**TASK PROMPT**
The lines below may contain the word "Canon". Please count those that do and give the number alone.
Start of DATA FOR PROCESSING
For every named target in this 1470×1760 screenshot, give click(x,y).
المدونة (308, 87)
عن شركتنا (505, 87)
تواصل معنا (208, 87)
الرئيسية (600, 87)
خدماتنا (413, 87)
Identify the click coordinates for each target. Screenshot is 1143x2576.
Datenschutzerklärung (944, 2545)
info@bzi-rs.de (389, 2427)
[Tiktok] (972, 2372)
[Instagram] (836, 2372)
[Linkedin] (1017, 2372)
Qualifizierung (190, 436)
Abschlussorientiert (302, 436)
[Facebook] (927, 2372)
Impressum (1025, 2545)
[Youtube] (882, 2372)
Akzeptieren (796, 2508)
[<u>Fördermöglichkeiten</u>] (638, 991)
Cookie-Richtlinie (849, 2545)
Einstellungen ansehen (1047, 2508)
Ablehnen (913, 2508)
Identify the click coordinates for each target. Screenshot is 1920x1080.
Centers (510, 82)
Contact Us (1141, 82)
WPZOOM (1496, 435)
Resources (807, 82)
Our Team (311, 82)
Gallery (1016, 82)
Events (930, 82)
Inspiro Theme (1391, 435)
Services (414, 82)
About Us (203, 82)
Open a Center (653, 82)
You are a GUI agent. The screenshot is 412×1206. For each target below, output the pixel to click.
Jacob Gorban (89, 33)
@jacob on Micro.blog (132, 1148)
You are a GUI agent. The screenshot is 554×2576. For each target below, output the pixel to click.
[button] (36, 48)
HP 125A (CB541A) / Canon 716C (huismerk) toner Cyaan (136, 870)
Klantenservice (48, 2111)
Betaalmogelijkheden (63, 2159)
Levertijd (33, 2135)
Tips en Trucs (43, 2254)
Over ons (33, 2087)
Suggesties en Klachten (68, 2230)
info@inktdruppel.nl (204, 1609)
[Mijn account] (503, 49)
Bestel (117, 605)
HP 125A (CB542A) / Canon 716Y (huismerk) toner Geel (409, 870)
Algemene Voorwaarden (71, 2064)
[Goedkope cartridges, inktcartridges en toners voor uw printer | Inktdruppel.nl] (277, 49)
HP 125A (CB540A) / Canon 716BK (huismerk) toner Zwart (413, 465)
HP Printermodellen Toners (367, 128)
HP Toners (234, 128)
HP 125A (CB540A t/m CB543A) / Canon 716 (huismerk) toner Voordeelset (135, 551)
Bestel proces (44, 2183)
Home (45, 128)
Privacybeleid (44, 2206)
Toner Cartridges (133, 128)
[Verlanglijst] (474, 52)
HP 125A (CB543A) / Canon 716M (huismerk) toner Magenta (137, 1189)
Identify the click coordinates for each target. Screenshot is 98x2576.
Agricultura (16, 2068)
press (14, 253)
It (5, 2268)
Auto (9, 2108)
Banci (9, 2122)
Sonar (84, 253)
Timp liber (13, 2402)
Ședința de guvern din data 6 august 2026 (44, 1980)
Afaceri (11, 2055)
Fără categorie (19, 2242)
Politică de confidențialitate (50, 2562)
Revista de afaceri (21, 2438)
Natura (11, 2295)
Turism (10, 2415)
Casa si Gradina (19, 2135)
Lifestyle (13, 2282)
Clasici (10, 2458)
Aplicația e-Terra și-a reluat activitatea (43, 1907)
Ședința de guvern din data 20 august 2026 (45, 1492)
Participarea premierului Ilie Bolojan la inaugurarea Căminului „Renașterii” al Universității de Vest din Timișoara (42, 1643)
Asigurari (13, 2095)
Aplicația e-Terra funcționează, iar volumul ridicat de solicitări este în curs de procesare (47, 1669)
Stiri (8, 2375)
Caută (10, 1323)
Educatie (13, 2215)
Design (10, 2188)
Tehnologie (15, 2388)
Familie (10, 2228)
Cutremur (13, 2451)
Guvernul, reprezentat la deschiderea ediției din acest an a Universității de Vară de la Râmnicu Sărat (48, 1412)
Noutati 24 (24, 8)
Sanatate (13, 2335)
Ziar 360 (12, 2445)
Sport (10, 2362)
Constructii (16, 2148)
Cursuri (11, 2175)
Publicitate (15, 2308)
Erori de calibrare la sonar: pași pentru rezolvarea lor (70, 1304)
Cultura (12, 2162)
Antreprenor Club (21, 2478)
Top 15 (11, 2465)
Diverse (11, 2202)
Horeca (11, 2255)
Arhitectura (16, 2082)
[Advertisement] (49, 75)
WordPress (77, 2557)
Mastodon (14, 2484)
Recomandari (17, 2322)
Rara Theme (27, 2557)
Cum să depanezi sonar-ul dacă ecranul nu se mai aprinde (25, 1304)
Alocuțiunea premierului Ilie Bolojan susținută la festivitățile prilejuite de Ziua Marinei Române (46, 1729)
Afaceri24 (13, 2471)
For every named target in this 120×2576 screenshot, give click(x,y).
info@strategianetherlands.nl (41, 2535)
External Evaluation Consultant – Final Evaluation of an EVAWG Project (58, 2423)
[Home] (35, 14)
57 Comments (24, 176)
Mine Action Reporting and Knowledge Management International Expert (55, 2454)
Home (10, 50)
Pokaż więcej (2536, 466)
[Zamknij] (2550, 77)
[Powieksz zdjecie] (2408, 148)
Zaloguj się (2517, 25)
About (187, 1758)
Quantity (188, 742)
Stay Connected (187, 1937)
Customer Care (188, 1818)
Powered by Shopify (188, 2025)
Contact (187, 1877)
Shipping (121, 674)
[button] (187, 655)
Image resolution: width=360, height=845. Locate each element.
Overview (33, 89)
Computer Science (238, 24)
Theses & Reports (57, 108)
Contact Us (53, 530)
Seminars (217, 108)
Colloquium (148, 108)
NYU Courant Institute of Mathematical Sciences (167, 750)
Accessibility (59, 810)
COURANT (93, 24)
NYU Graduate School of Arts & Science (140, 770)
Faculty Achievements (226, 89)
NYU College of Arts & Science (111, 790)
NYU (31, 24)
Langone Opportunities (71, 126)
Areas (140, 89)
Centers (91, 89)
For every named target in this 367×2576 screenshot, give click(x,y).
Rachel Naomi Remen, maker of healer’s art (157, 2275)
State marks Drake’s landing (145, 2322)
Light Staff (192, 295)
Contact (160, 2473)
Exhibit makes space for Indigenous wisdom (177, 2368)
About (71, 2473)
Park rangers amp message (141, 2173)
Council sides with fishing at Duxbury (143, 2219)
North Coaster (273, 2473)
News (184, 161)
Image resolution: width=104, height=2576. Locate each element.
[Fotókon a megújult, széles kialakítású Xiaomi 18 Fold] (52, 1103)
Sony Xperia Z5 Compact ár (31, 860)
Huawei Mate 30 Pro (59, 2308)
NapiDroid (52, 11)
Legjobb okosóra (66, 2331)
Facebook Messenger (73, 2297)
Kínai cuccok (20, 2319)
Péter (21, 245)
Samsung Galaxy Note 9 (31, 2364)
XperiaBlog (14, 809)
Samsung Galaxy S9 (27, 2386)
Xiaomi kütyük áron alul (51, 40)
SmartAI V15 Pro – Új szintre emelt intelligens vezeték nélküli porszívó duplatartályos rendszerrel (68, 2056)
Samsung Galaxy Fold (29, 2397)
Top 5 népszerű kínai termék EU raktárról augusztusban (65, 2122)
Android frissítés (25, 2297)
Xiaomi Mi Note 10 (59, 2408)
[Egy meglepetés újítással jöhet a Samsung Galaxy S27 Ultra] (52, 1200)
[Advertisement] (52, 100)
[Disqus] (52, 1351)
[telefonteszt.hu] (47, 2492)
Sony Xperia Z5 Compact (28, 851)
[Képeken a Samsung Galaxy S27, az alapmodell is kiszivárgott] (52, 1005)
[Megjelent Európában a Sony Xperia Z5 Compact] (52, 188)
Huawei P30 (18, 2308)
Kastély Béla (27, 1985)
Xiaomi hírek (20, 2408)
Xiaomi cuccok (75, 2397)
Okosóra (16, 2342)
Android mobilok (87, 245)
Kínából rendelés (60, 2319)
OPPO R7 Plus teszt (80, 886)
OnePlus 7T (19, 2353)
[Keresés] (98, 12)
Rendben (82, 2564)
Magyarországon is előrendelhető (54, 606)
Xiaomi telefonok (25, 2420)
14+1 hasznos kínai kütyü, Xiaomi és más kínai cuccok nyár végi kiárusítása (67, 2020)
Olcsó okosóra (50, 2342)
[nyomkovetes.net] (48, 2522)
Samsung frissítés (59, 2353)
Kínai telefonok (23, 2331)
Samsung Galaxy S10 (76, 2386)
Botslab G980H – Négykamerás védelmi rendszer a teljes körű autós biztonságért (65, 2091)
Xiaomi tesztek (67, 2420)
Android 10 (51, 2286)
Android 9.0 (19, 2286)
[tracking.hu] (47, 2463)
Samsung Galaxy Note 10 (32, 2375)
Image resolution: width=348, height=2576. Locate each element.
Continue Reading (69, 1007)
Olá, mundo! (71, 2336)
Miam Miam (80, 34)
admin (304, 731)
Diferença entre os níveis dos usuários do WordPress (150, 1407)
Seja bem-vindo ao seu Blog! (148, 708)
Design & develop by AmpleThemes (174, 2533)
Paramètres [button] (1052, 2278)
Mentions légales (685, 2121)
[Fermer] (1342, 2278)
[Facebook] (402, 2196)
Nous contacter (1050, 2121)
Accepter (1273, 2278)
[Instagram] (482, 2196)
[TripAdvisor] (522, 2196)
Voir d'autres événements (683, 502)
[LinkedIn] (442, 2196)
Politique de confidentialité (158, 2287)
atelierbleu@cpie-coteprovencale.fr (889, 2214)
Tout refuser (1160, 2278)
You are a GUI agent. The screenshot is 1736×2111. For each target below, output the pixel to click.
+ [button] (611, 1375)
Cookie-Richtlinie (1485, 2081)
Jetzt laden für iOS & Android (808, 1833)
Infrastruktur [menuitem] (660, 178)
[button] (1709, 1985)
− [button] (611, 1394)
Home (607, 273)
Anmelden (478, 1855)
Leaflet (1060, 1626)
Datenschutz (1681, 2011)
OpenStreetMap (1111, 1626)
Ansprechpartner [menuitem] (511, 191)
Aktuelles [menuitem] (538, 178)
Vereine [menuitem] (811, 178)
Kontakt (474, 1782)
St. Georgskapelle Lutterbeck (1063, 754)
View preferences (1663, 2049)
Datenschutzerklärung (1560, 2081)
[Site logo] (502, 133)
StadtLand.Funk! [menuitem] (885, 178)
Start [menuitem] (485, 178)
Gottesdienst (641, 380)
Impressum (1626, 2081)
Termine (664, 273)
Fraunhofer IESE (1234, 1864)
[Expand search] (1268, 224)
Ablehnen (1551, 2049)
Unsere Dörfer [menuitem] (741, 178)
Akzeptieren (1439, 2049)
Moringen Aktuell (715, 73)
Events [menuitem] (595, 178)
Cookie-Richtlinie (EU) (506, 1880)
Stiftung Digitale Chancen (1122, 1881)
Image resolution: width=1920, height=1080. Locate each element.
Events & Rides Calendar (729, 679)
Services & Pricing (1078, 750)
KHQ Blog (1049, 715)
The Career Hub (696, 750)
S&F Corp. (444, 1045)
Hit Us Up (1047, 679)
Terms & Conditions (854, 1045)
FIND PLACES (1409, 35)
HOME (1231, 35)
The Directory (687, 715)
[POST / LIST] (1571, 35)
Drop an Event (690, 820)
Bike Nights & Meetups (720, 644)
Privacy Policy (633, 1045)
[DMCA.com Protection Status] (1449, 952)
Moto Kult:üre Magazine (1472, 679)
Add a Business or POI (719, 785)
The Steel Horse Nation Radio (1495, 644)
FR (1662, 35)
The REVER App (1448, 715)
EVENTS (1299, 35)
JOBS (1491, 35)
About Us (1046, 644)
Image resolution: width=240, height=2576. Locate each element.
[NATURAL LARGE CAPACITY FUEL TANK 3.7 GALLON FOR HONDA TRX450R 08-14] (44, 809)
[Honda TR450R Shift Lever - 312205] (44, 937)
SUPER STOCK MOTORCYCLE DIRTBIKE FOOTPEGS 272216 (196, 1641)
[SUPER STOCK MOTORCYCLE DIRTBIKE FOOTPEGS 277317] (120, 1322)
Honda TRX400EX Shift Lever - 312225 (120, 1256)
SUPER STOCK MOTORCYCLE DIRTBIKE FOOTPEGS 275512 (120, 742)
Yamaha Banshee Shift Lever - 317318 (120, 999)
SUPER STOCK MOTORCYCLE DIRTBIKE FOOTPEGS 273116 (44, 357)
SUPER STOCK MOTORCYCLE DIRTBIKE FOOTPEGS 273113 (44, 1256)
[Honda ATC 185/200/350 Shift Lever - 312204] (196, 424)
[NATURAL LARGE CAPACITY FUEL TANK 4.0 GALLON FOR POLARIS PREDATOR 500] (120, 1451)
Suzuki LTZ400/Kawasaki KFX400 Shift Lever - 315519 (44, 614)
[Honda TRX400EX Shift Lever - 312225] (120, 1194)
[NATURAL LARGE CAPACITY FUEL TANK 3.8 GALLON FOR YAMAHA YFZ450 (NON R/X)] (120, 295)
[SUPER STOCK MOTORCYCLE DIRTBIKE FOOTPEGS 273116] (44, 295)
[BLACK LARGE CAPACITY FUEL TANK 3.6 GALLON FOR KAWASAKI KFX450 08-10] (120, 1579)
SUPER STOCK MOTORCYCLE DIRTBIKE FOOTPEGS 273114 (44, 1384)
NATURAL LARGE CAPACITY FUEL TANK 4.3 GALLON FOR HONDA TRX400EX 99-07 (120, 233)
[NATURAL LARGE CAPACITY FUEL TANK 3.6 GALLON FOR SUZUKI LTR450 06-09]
End of DATA FOR PROCESSING
**EXPECTED ANSWER**
5